======== ROWS ========
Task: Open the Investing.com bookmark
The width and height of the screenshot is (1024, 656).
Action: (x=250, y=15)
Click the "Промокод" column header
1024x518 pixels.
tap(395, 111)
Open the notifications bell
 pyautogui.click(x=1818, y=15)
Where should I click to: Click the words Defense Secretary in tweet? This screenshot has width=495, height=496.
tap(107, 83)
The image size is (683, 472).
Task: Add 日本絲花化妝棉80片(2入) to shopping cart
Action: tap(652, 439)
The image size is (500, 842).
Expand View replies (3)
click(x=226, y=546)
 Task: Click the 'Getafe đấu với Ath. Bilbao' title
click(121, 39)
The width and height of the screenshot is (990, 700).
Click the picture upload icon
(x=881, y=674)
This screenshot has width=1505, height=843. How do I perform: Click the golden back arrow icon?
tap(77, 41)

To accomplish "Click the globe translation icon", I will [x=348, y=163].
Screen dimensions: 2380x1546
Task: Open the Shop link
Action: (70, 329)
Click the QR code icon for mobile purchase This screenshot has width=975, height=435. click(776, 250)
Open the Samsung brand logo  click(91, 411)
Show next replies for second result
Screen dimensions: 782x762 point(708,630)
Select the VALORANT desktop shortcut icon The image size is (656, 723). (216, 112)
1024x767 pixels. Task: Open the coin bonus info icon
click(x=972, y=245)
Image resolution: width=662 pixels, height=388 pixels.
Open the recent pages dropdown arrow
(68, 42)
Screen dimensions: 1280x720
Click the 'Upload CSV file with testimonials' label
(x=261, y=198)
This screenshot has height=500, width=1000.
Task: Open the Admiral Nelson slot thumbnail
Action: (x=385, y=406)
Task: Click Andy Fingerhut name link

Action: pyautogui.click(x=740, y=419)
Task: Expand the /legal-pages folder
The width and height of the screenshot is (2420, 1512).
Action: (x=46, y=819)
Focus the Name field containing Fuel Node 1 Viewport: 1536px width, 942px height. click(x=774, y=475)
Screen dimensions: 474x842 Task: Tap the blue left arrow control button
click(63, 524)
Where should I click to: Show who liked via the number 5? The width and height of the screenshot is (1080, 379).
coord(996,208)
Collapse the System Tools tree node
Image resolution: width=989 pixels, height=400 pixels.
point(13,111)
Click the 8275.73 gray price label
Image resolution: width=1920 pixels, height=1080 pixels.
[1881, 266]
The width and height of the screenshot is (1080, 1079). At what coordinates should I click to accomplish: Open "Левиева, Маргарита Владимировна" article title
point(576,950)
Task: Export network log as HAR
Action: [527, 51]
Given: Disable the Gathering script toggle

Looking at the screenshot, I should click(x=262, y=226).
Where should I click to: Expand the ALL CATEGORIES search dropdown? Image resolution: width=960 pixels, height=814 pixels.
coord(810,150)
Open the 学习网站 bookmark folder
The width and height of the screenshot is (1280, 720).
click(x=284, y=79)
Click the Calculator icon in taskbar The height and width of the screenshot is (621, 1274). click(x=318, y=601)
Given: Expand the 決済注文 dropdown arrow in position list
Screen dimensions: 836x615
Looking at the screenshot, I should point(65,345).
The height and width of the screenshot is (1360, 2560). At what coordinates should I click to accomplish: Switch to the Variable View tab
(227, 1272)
========
§ **GOAL**
Copy out everything in the data from the line containing "Task: Click Andy Fingerhut name link" down to the line containing "point(13,111)", both of those lines included, reproducing each line precisely.

§ **EXERCISE RESPONSE**
Task: Click Andy Fingerhut name link

Action: pyautogui.click(x=740, y=419)
Task: Expand the /legal-pages folder
The width and height of the screenshot is (2420, 1512).
Action: (x=46, y=819)
Focus the Name field containing Fuel Node 1 Viewport: 1536px width, 942px height. click(x=774, y=475)
Screen dimensions: 474x842 Task: Tap the blue left arrow control button
click(63, 524)
Where should I click to: Show who liked via the number 5? The width and height of the screenshot is (1080, 379).
coord(996,208)
Collapse the System Tools tree node
Image resolution: width=989 pixels, height=400 pixels.
point(13,111)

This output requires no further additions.